«Монстра» Федор Ромодановский (1640?–1717)
«Монстра»
Среди сподвижников Петра был один, отличавшийся от всех прочих исключительностью своего положения. Царь не любил его так сильно, как Лефорта, и не был с ним так близок, как с Меншиковым, но безусловно относился к этому человеку с большим уважением и очень его ценил. Невозможно представить, чтобы Петр поднял на него руку, как на «сердечного друга» Франца или на «Алексашку».
Князь Ромодановский занимал особое место и в государстве, где носил небывалый титул «князя-кесаря», и в петровской разгульной «компании», которая должна была даже во время безобразий Всепьяннейшего Собора воздавать Федору Юрьевичу больше почестей, чем царю.
Пример этому подавал сам Петр, всегда относившийся к Ромодановскому с утрированным пиететом. Все, включая государя, должны были вставать, когда Федор Юрьевич входил в помещение. Никто не смел въезжать к Ромодановскому во двор верхом или в повозке – даже Петр перед воротами спешивался.
Нартов в своих записках описывает эпизод, красноречиво демонстрирующий уникальные взаимоотношения «кесаря» с «князь-кесарем».
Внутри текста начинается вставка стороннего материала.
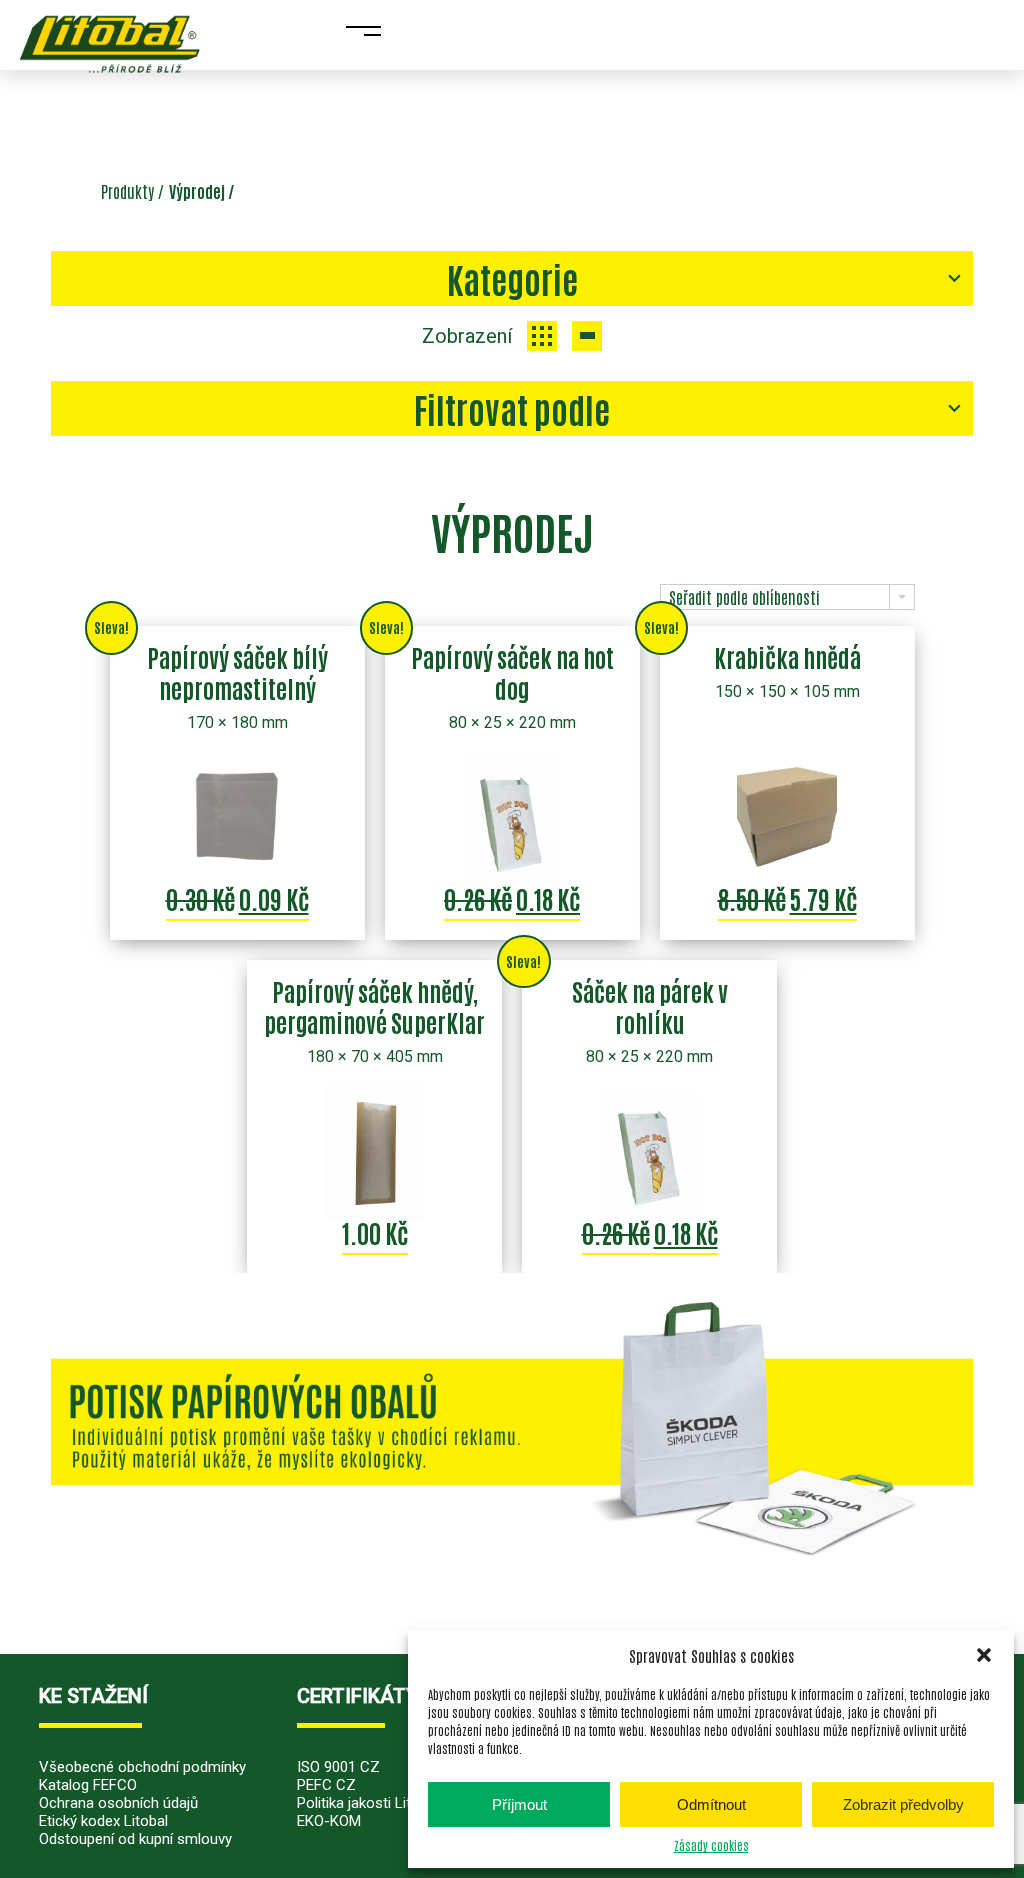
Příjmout (519, 1804)
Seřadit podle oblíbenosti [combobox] (744, 597)
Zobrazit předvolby (903, 1804)
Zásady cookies (711, 1845)
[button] (984, 1655)
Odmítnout (711, 1804)
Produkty (127, 191)
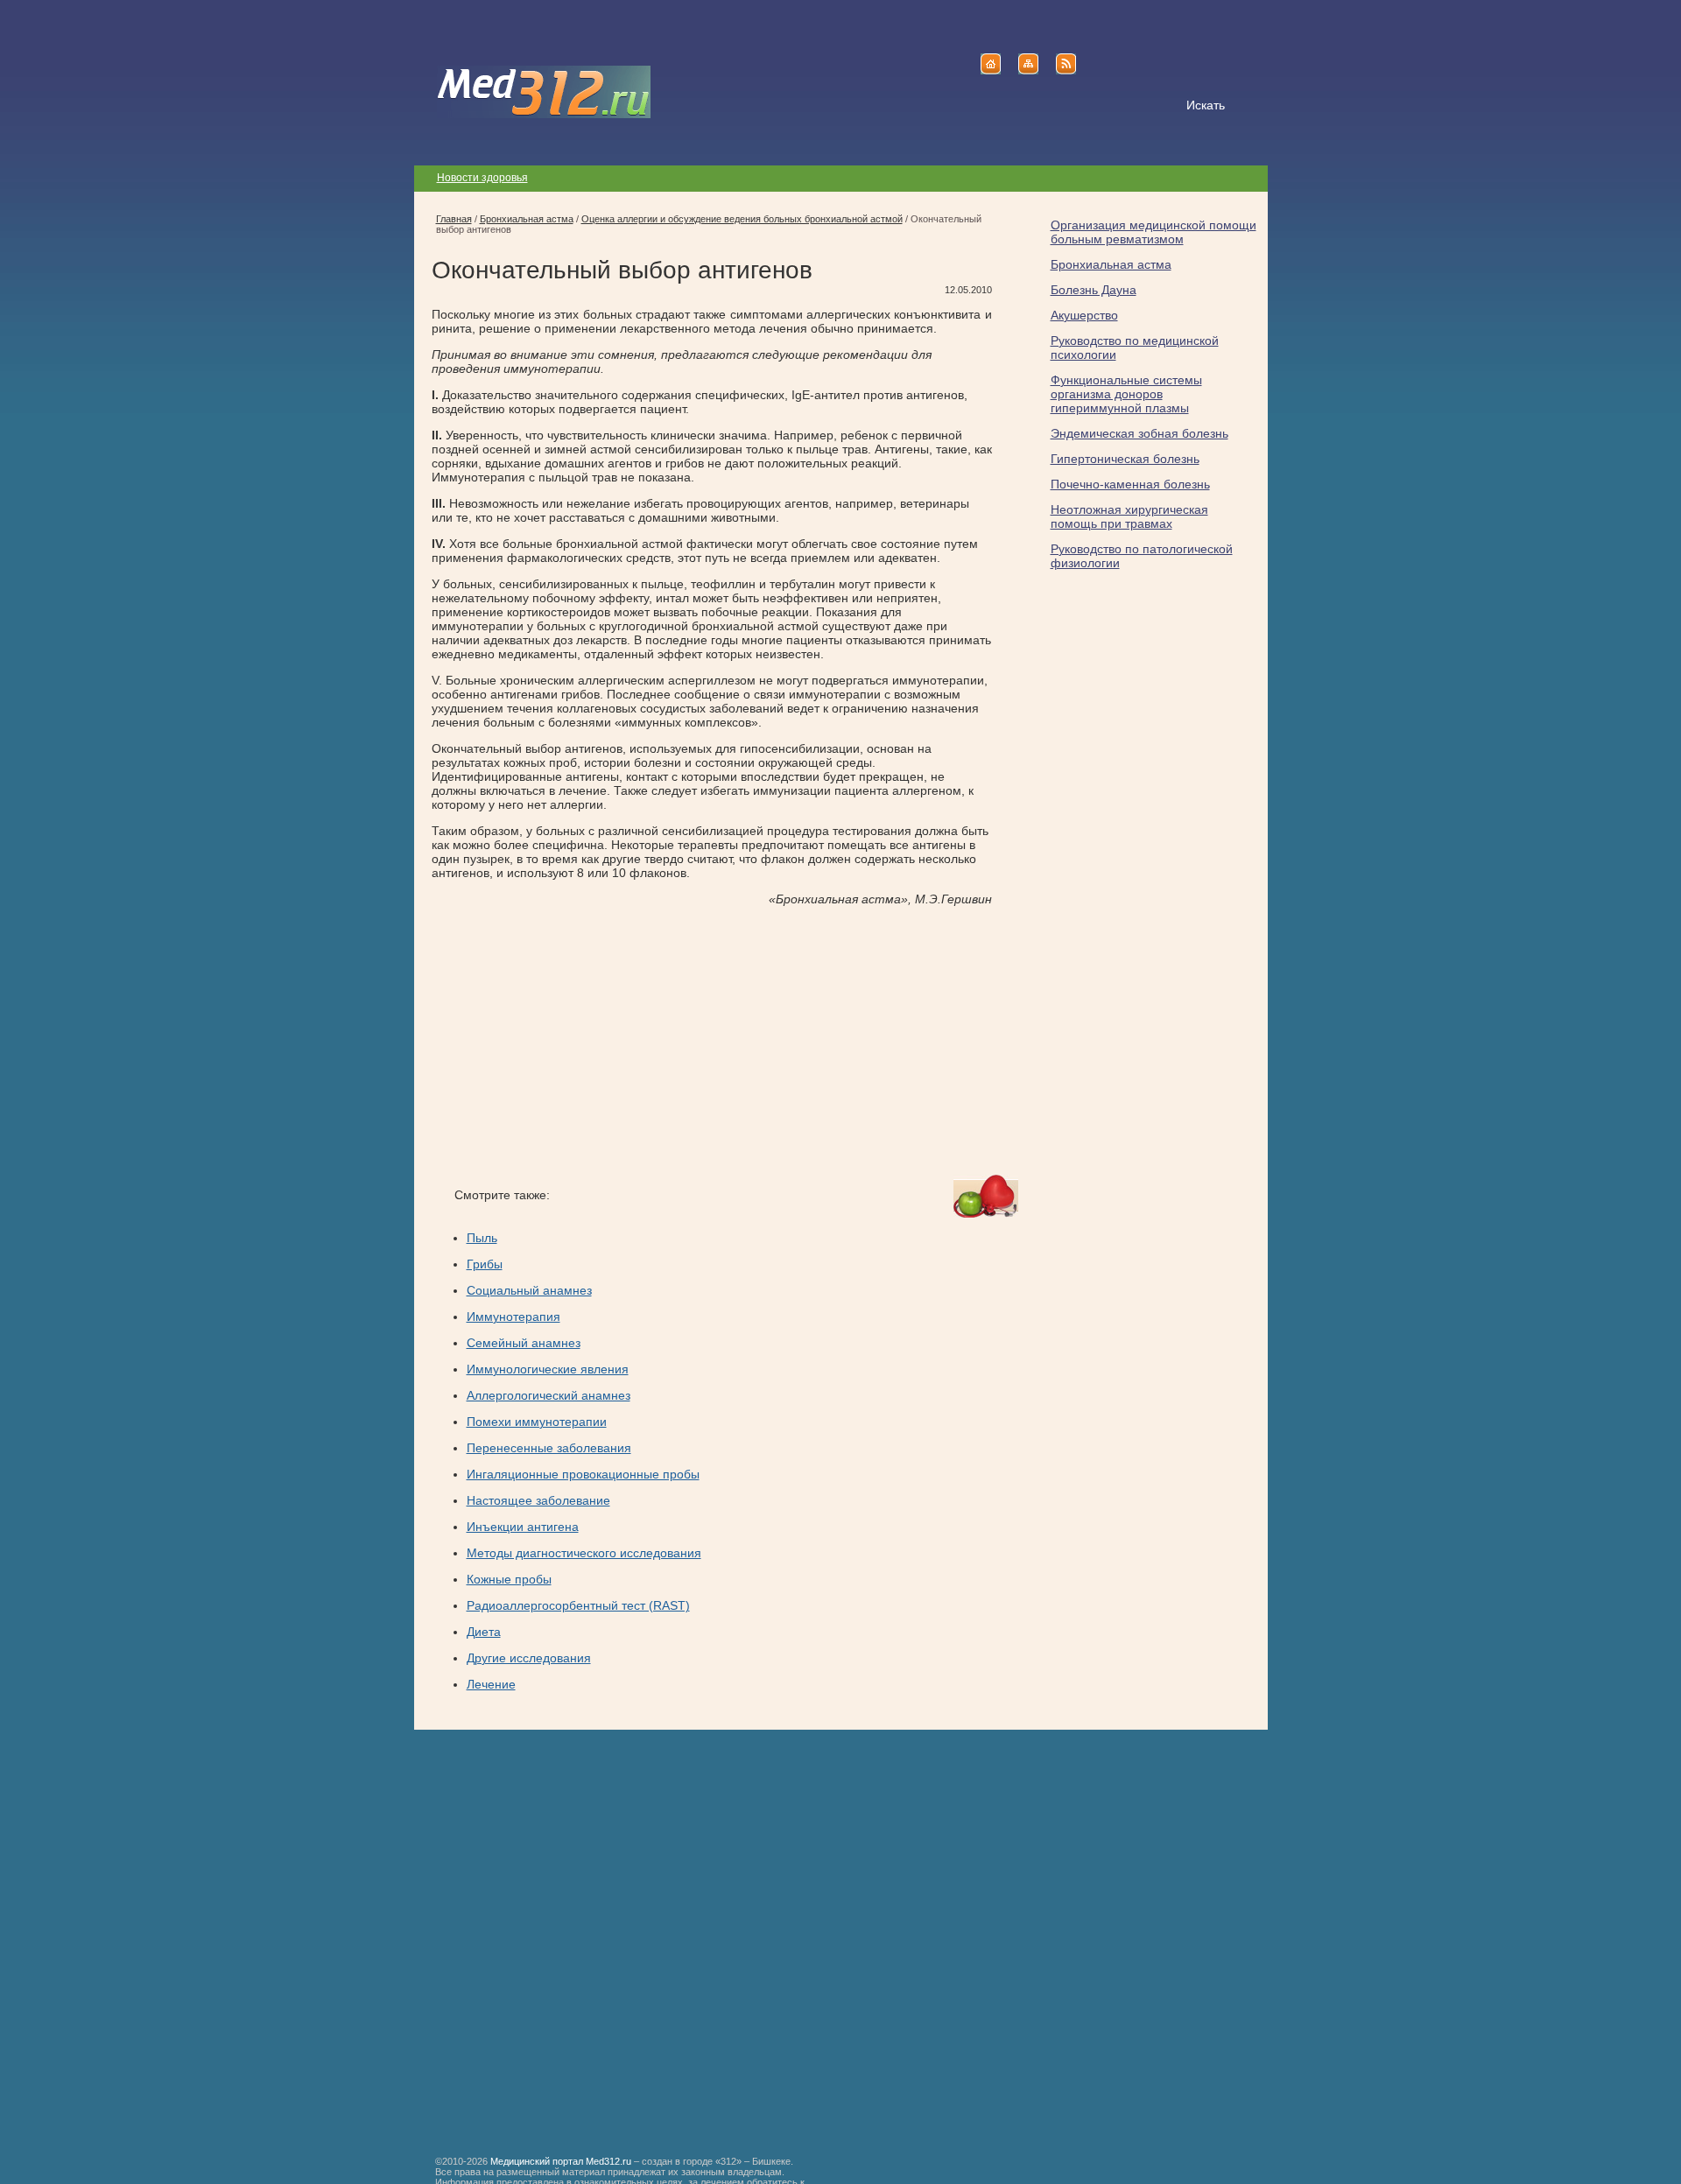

«Случилось государю летом идти из Преображенского села с некоторыми знатными особами по Московской дороге, где увидел он вдали пыль, потом скачущаго ездового или разсыльщика, машущего плетью и кричащего прохожим и едущим такия [слова]: “К стороне, к стороне! Шляпу и шапку долой! Князь-цесарь едет!” ‹…› Государь, остановясь и не снимая шляпы, сказал: “Здравствуй, мин гнедигер гер кейзер!” ‹…› На сие не отвечая князь ни слова, при сердитом взгляде, кивнув только головою, сам продолжал путь далее.
‹…› Князь отправил… к нему грозного разсыльщика с объявлением, чтоб Петр Михайлов явился к ответу. Государь, догадавшись тотчас о его гневе, пошел на свидание. При вшествии его величества Ромодановский, не вставая с кресел, спрашивал сурово так: “Что за спесь, что за гордость! Уже Петр Михайлов не снимает ныне цесарю и шляпы! Разве царя Петра Алексеевича указ не силен, которым указано строго почитать начальников?” – “Не сердись, князь-цесарь, – сказал Петр Великий, – дай руку, переговорим у меня и помиримся”».
Разумеется, в подобных сценах проявлялась петровская склонность к шутовству, но Федор Юрьевич отнюдь не исполнял карикатурную роль «царя» Симеона Бекбулатовича при Иване Грозном. Ромодановский был вторым по могуществу – и первым по грозности – лицом в государстве, с Петром он держался весьма независимо. Князь не только имел право без доклада входить к царю в любое время, не только давал ему советы по всем сферам управления, но и позволял себе спорить с гневливым монархом. Например, известно, что Федор Юрьевич осудил брак Петра на безродной полонянке Екатерине – и не попал за это в опалу.